|| 要旨トップ | 目次 |||日本生態学会第67回全国大会 (2020年3月、名古屋) 講演要旨
一般講演（口頭発表） K01-08 （Oral presentation）
Measuring plant diversity through field observation is a resource consuming process, so focusing it on hotspots or sinks would increase efficiency. To estimate this priori diversity distribution, remotely sensed essential biodiversity variables, obtained from high spatial and spectral resolution satellite imagery, are gaining attention. Indicators based on spectral diversity are rapidly developing, but their applicability needs to be tested across different ecosystems and conditions. Therefore, we compared field observed alpha plant diversity indices of temperate forest on Mount Usu with remotely sensed spectral diversity indicators. As both scale (resolution) and inclusion of surrounding pixels is known to influence the results of spectral diversity analysis, we used two scales and two spectral plot sizes. The small scale analysis was performed using 0.82 m resolution, while the large scale one was carried out on 3.28 m resolution Ikonos imagery.
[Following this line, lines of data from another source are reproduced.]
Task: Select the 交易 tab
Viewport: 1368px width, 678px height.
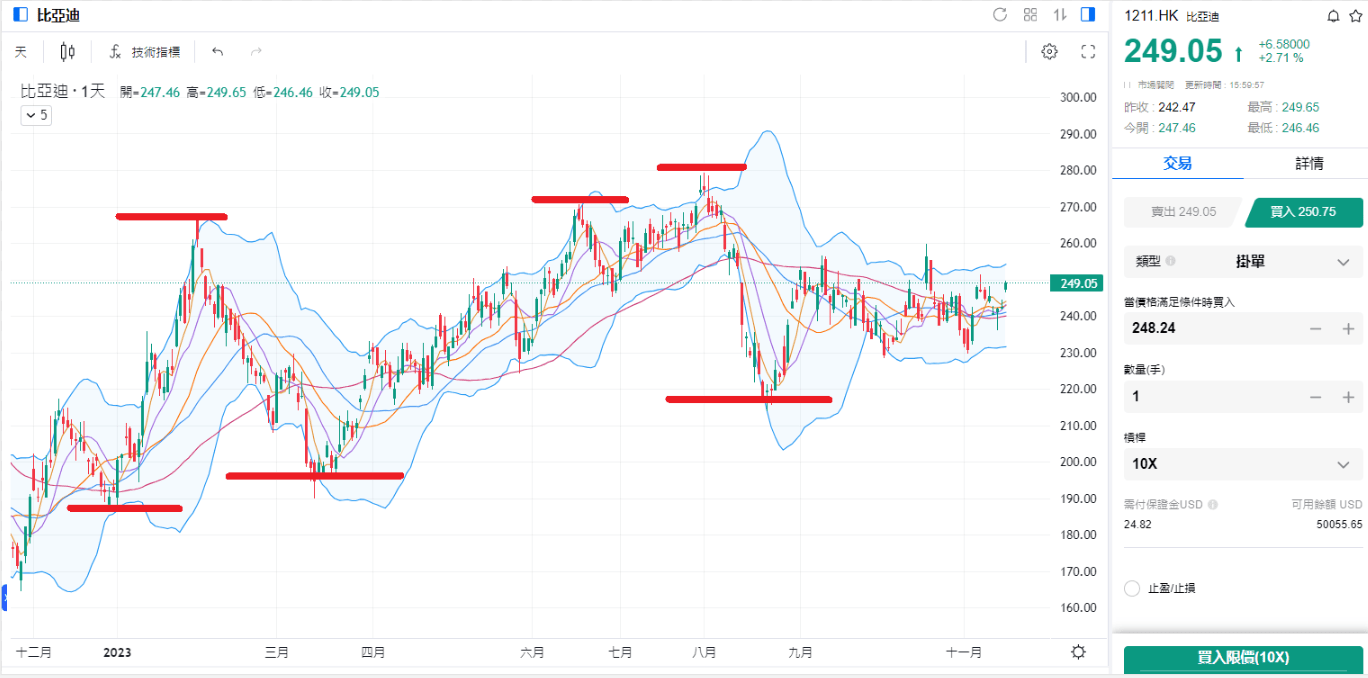Action: coord(1177,163)
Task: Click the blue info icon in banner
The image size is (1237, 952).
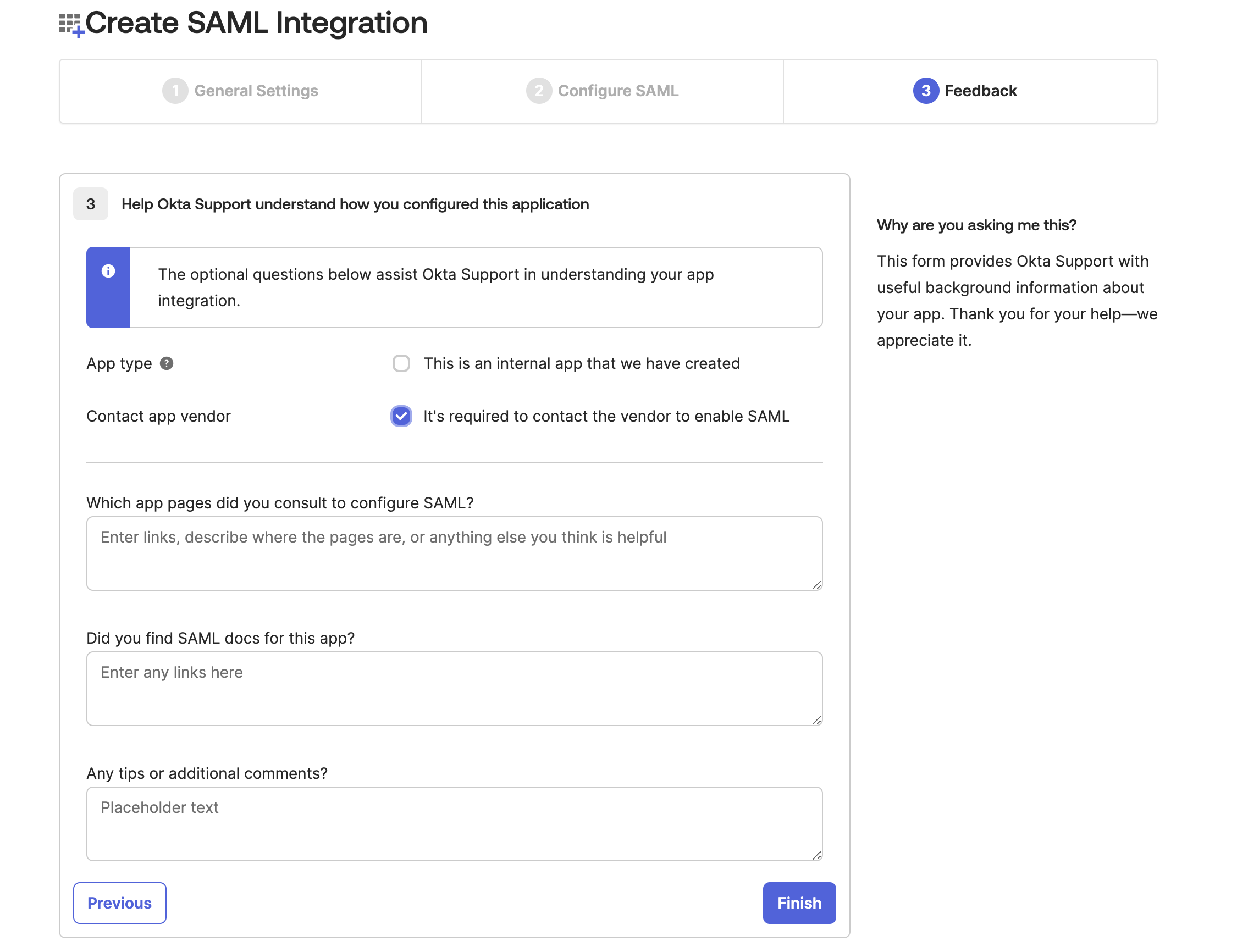Action: point(108,272)
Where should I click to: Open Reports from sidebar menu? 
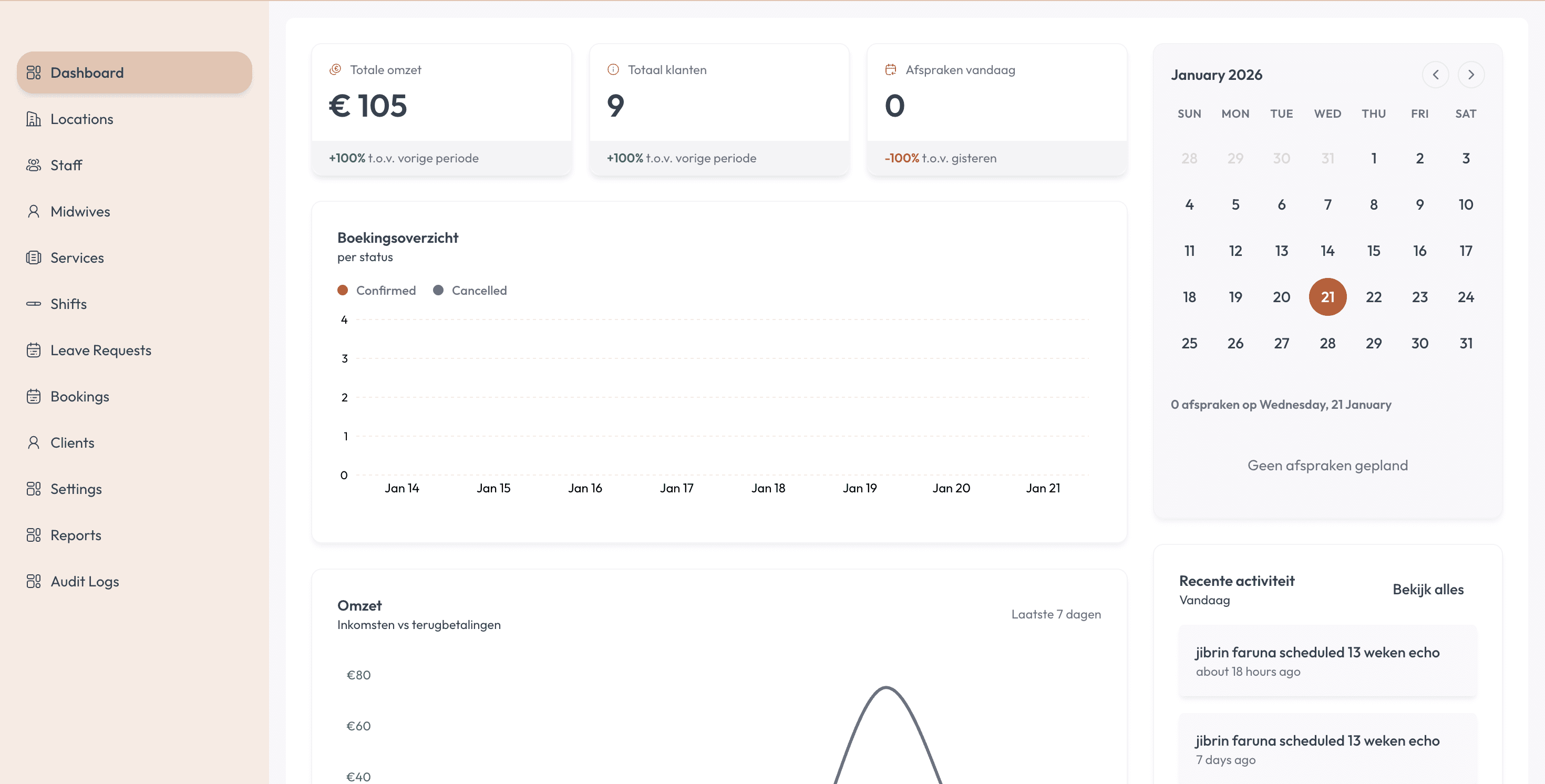tap(76, 534)
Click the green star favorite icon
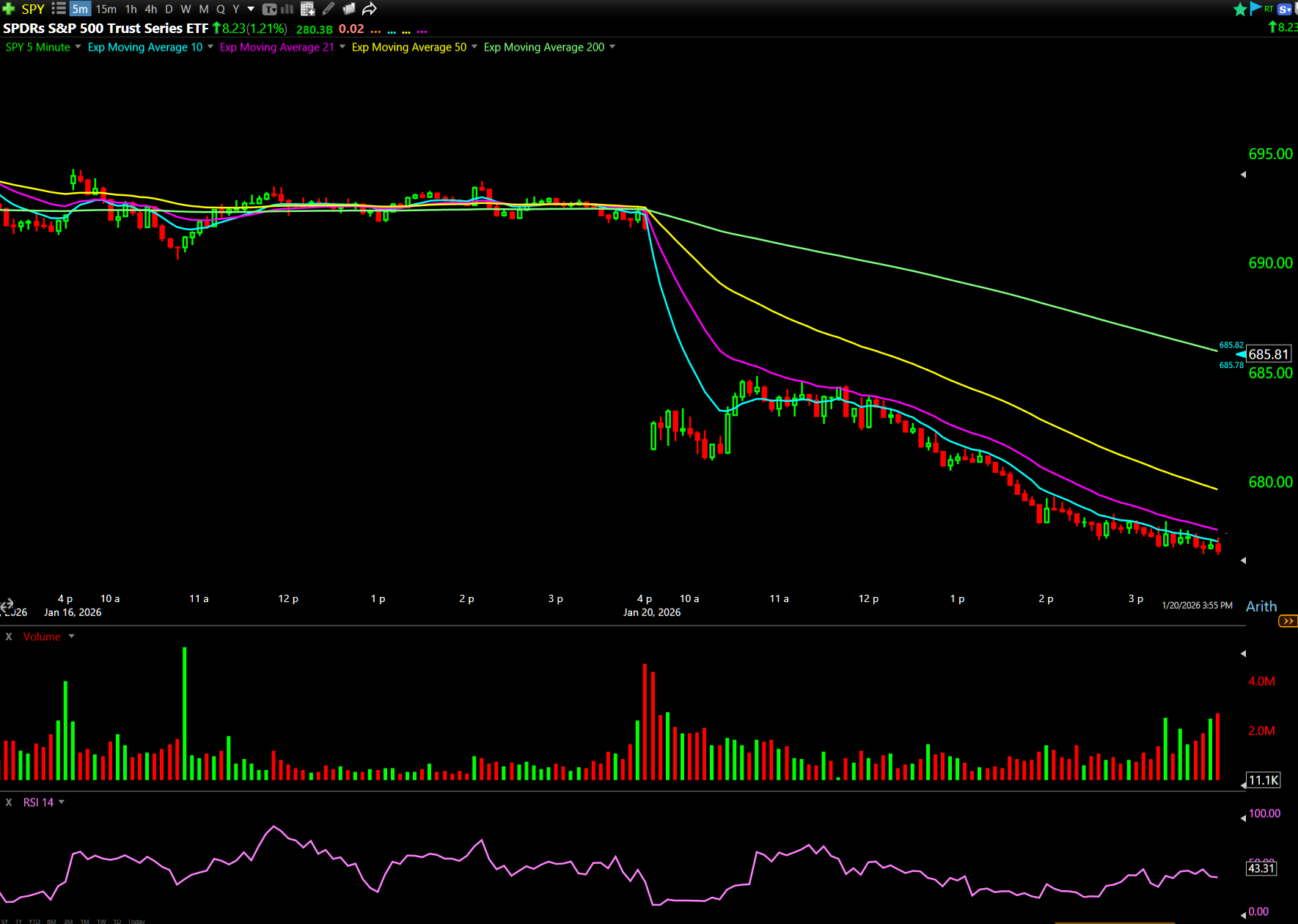This screenshot has height=924, width=1298. coord(1240,9)
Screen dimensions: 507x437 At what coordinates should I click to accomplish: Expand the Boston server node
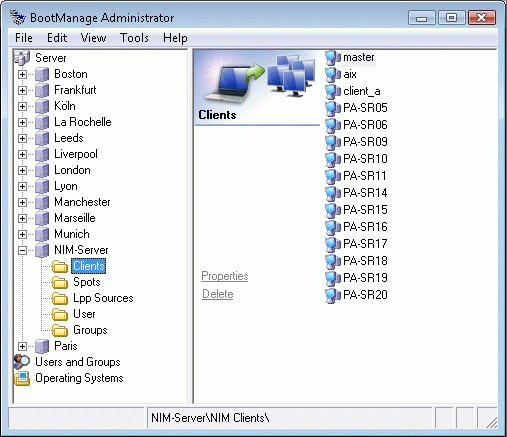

Pixel values were obtained from square (10 m sides) and circular (10 m radius) spectral plots for all locations. Regression analysis showed weak or no correlation between field and spectral based indices, with no clear effects of scale and spectral plot size. Our findings are consistent with those of other studies which found significant but weak correlation between field and spectral indices.